##### SOURCE RECORDS #####

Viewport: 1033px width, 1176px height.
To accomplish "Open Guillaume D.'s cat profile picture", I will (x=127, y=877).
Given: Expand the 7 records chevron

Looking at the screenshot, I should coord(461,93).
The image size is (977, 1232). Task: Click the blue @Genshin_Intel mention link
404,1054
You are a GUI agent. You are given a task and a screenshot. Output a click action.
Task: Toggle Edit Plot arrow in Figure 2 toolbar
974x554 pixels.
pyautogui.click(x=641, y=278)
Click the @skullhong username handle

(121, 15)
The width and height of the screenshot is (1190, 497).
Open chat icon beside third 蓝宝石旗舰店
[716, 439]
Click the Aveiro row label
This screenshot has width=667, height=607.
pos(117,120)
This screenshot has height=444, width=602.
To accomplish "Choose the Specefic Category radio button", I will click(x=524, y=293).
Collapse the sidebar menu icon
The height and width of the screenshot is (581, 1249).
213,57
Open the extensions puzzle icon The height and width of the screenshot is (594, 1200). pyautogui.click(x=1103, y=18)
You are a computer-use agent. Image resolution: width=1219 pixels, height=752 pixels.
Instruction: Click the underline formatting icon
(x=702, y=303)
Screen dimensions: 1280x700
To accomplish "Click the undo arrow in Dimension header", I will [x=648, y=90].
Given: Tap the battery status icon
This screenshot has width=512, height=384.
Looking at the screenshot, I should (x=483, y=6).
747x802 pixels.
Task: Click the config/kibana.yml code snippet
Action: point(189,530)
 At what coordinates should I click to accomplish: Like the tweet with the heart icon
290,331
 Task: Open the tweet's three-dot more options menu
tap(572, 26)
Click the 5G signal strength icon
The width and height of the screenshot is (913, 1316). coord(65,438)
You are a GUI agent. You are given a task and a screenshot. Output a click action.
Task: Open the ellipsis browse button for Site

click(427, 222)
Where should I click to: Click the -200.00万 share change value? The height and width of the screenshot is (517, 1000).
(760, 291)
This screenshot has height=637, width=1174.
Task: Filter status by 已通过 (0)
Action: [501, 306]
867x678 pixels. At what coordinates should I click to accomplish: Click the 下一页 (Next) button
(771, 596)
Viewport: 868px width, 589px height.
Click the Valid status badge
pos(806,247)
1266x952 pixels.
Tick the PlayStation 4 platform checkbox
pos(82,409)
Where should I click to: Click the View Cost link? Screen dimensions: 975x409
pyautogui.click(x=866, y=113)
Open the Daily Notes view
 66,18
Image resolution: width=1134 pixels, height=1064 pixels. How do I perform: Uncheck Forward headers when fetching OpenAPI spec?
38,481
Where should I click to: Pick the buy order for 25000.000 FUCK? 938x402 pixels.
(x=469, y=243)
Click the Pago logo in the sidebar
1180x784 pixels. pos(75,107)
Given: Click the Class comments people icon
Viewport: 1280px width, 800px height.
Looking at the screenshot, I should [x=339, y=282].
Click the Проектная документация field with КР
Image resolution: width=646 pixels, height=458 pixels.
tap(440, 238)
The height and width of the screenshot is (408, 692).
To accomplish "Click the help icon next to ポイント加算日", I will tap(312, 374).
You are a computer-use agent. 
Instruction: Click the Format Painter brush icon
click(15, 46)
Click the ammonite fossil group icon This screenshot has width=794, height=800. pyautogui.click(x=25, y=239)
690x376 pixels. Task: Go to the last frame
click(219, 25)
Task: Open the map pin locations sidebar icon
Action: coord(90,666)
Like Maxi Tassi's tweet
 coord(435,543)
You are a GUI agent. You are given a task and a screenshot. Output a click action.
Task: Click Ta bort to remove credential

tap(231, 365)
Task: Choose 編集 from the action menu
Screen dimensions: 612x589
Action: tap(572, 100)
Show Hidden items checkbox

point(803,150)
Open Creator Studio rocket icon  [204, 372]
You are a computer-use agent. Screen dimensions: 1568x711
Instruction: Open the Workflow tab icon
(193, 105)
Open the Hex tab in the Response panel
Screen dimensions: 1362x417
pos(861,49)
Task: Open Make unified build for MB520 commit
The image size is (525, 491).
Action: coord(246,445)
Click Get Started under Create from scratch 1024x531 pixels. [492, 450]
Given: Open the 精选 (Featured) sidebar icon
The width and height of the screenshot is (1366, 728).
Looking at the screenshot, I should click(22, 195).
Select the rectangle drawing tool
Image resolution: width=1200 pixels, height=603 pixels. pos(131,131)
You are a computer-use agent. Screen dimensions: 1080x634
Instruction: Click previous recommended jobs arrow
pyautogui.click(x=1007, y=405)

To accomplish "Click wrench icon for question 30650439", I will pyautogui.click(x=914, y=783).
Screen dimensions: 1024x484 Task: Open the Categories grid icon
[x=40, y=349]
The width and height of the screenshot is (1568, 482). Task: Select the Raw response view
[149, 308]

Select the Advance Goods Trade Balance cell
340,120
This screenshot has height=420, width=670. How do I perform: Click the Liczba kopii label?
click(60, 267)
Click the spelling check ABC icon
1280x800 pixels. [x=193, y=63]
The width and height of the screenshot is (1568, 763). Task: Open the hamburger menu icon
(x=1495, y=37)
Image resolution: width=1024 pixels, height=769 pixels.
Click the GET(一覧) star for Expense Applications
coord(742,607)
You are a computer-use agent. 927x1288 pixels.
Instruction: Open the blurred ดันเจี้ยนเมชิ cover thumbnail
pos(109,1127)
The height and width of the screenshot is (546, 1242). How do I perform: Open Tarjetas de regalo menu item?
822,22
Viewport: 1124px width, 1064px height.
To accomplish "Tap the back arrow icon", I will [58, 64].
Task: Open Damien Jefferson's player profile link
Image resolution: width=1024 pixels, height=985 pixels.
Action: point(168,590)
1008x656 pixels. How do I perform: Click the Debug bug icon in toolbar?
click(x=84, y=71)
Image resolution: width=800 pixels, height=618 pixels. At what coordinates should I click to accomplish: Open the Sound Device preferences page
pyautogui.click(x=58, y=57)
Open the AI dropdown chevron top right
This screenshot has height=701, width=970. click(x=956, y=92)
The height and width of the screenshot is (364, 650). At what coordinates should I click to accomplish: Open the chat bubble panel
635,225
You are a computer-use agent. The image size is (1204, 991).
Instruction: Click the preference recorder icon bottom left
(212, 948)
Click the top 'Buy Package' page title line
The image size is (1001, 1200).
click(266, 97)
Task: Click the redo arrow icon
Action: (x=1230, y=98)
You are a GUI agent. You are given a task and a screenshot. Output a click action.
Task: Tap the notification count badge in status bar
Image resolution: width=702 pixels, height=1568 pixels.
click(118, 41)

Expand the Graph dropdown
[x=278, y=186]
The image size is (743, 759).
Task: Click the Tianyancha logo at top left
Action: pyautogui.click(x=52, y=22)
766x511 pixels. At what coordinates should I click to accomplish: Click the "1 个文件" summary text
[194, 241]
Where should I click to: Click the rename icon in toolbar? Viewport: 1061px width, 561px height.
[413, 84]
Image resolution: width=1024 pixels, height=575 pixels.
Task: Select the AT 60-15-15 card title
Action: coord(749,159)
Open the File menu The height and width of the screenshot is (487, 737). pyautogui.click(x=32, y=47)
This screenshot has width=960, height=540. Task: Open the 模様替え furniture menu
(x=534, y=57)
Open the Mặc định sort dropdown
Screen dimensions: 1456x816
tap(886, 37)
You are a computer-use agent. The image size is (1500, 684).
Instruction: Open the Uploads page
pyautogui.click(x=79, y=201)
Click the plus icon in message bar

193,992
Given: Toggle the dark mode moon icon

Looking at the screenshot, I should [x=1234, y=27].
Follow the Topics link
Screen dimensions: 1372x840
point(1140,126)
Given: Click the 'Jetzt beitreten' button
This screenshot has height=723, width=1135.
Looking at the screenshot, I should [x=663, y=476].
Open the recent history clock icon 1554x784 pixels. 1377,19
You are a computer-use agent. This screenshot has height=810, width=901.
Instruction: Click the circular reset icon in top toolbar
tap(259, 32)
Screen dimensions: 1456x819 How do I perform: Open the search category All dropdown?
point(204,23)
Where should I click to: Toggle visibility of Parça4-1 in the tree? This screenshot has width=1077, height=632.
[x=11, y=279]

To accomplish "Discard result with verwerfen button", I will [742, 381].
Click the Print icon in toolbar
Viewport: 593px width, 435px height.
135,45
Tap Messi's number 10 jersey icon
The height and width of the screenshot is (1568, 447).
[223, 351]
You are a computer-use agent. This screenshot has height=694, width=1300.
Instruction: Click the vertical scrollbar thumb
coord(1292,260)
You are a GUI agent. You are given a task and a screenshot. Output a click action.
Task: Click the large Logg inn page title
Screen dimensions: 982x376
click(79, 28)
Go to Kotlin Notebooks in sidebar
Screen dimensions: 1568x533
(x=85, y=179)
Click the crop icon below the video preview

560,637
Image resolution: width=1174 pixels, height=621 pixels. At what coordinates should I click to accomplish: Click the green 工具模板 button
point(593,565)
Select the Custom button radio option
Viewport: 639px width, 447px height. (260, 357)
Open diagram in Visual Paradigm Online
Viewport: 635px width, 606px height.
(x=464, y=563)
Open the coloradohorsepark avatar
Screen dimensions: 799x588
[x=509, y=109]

#####

◆ **BRIEF**
The answer must consist of every line from the data that contains the word "will".

◆ **RESPONSE TO THE EXERCISE**
To accomplish "Open Guillaume D.'s cat profile picture", I will (x=127, y=877).
To accomplish "Choose the Specefic Category radio button", I will click(x=524, y=293).
To accomplish "Click the undo arrow in Dimension header", I will [x=648, y=90].
To accomplish "Click the help icon next to ポイント加算日", I will tap(312, 374).
To accomplish "Click wrench icon for question 30650439", I will pyautogui.click(x=914, y=783).
To accomplish "Tap the back arrow icon", I will [58, 64].
To accomplish "Discard result with verwerfen button", I will [742, 381].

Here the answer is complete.